* **PROBLEM**
Print the data below verbatim, minus images.

:: DATA IN THIS EXERCISE

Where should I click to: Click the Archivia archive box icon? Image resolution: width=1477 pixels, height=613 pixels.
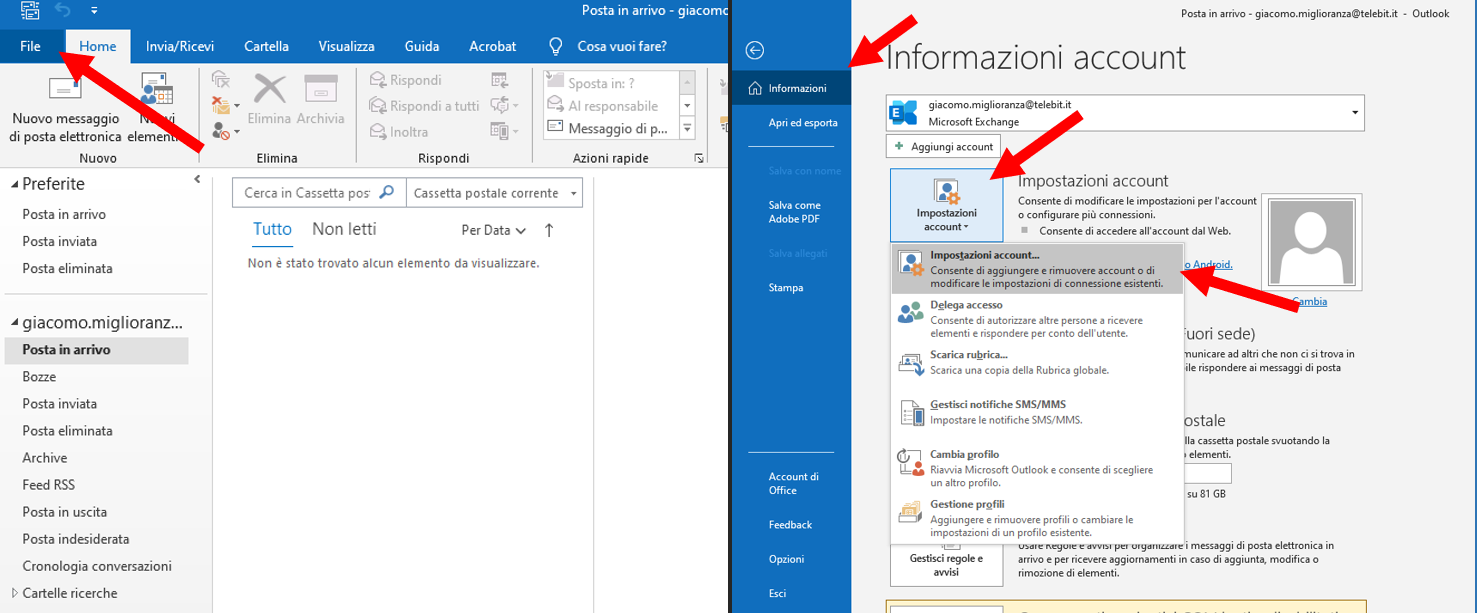[x=320, y=91]
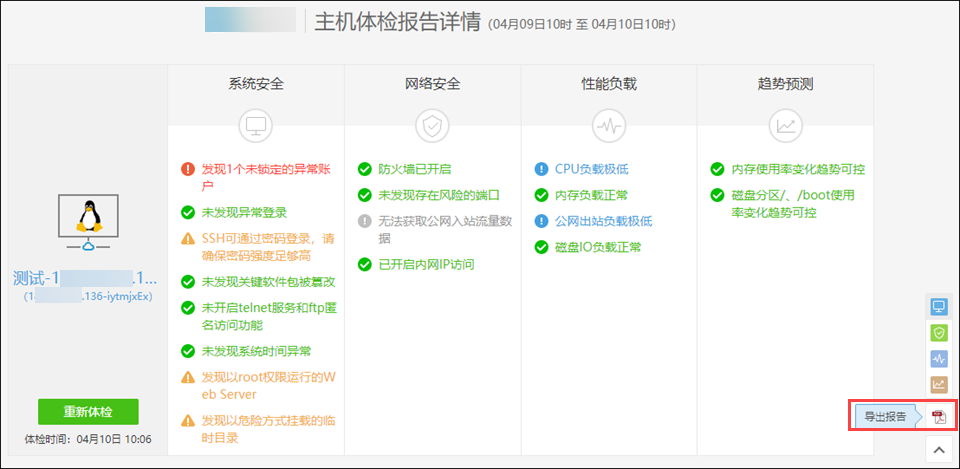Click the brown trend chart icon in sidebar
The height and width of the screenshot is (469, 960).
(x=938, y=384)
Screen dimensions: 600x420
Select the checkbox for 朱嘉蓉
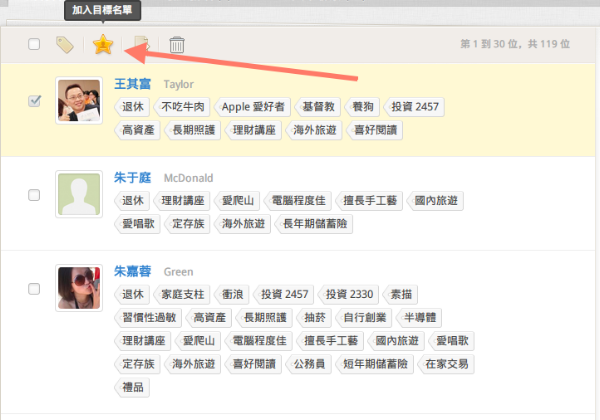(x=35, y=288)
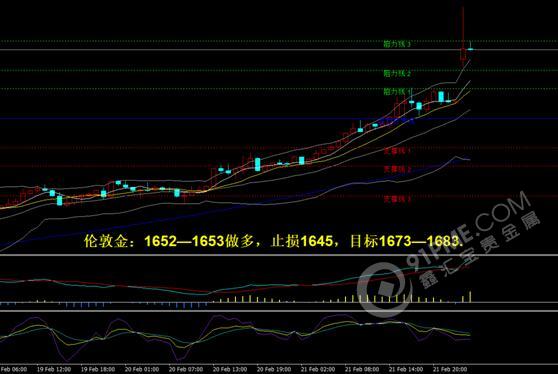Select the 21 Feb 08:00 axis marker
Viewport: 558px width, 374px height.
click(362, 369)
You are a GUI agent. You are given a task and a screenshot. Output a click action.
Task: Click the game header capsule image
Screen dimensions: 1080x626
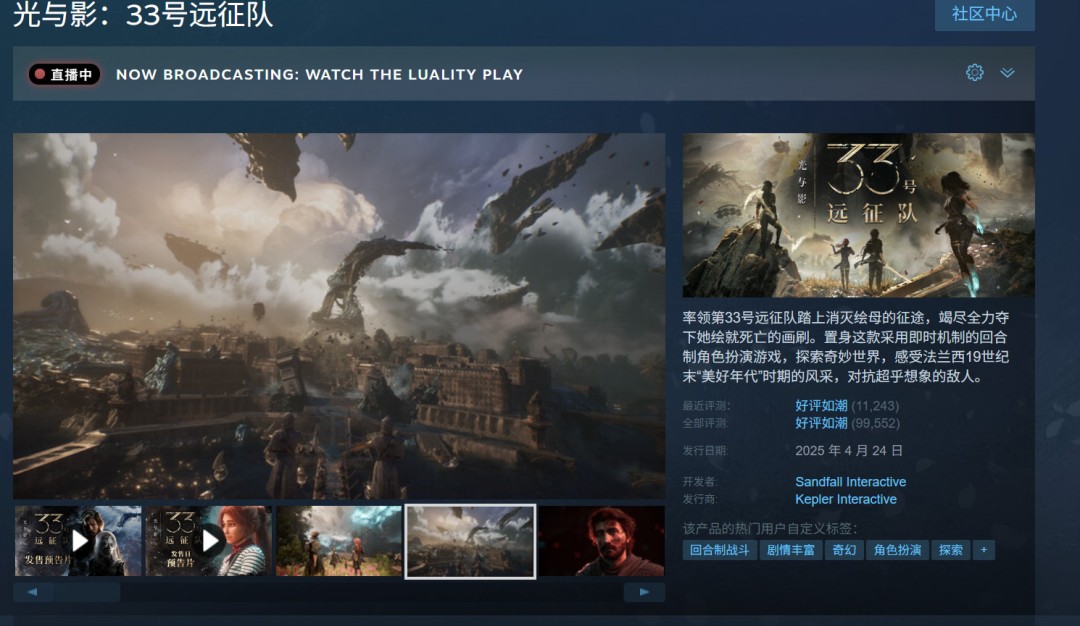(x=858, y=215)
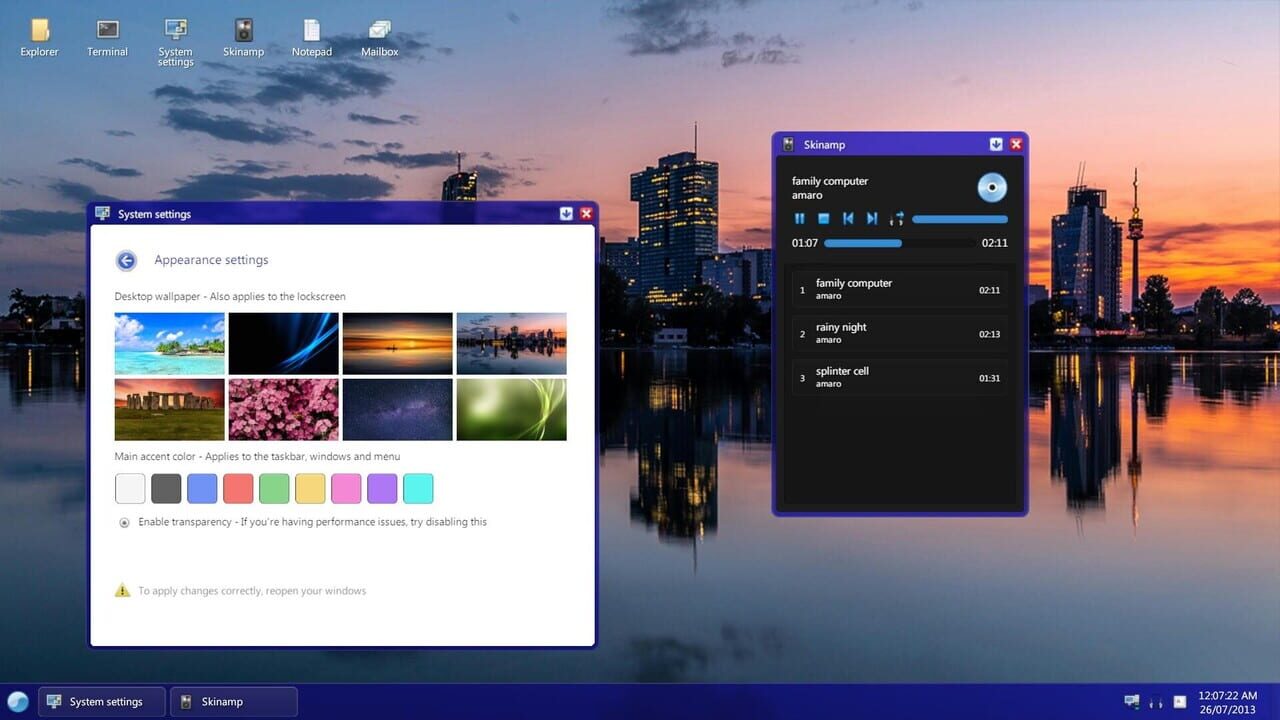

::::

* **WRITTEN SOLUTION**
Where should I click to: Click the Archivia archive box icon? Image resolution: width=1477 pixels, height=613 pixels.
[x=320, y=91]
Click the brown trend chart icon in sidebar
The height and width of the screenshot is (469, 960).
(x=938, y=384)
Screen dimensions: 600x420
Select the checkbox for 朱嘉蓉
(x=35, y=288)
Select the 21 Feb 08:00 axis marker
Viewport: 558px width, 374px height.
click(362, 369)
You are a GUI agent. You are given a task and a screenshot. Output a click action.
Task: Click the game header capsule image
Screen dimensions: 1080x626
(x=858, y=215)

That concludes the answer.